**EXERCISE AIM:**
Present the records below as a Markdown table with the columns "No." and "Line", one row per line. Leave out blank lines.

[RECORDS SUPPLIED Boundary: Start]

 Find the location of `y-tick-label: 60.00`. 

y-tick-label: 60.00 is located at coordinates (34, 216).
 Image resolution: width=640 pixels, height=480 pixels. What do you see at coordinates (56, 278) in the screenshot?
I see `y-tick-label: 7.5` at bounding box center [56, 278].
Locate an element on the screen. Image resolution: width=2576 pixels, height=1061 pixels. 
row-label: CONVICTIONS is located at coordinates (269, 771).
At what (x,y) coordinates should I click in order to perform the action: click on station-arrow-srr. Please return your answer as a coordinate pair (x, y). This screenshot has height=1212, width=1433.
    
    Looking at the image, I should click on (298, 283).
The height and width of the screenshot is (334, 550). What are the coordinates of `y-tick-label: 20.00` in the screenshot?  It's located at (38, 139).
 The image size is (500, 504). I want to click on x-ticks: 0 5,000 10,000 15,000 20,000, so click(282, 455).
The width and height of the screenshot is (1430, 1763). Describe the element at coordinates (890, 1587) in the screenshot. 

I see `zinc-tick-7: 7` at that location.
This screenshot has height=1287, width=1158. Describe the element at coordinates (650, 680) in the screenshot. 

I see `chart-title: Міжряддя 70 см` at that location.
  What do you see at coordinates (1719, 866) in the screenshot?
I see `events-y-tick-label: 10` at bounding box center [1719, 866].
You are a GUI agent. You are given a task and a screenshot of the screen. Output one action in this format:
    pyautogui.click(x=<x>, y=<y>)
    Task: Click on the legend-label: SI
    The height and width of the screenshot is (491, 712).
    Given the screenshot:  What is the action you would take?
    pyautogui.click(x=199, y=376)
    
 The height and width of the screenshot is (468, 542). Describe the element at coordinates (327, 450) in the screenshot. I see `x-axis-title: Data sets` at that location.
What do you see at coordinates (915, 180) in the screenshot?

[RECORDS SUPPLIED Boundary: End]

**ANSWER SPACE:**
| No. | Line |
|---|---|
| 1 |  Find the location of `y-tick-label: 60.00`.  |
| 2 | y-tick-label: 60.00 is located at coordinates (34, 216). |
| 3 |  Image resolution: width=640 pixels, height=480 pixels. What do you see at coordinates (56, 278) in the screenshot? |
| 4 | I see `y-tick-label: 7.5` at bounding box center [56, 278]. |
| 5 | Locate an element on the screen. Image resolution: width=2576 pixels, height=1061 pixels.  |
| 6 | row-label: CONVICTIONS is located at coordinates (269, 771). |
| 7 | At what (x,y) coordinates should I click in order to perform the action: click on station-arrow-srr. Please return your answer as a coordinate pair (x, y). This screenshot has height=1212, width=1433. |
| 8 |     Looking at the image, I should click on (298, 283). |
| 9 | The height and width of the screenshot is (334, 550). What are the coordinates of `y-tick-label: 20.00` in the screenshot?  It's located at (38, 139). |
| 10 |  The image size is (500, 504). I want to click on x-ticks: 0 5,000 10,000 15,000 20,000, so click(282, 455). |
| 11 | The width and height of the screenshot is (1430, 1763). Describe the element at coordinates (890, 1587) in the screenshot.  |
| 12 | I see `zinc-tick-7: 7` at that location. |
| 13 | This screenshot has height=1287, width=1158. Describe the element at coordinates (650, 680) in the screenshot.  |
| 14 | I see `chart-title: Міжряддя 70 см` at that location. |
| 15 |   What do you see at coordinates (1719, 866) in the screenshot? |
| 16 | I see `events-y-tick-label: 10` at bounding box center [1719, 866]. |
| 17 | You are a GUI agent. You are given a task and a screenshot of the screen. Output one action in this format: |
| 18 |     pyautogui.click(x=<x>, y=<y>) |
| 19 |     Task: Click on the legend-label: SI |
| 20 |     The height and width of the screenshot is (491, 712). |
| 21 |     Given the screenshot:  What is the action you would take? |
| 22 |     pyautogui.click(x=199, y=376) |
| 23 |  The height and width of the screenshot is (468, 542). Describe the element at coordinates (327, 450) in the screenshot. I see `x-axis-title: Data sets` at that location. |
| 24 | What do you see at coordinates (915, 180) in the screenshot? |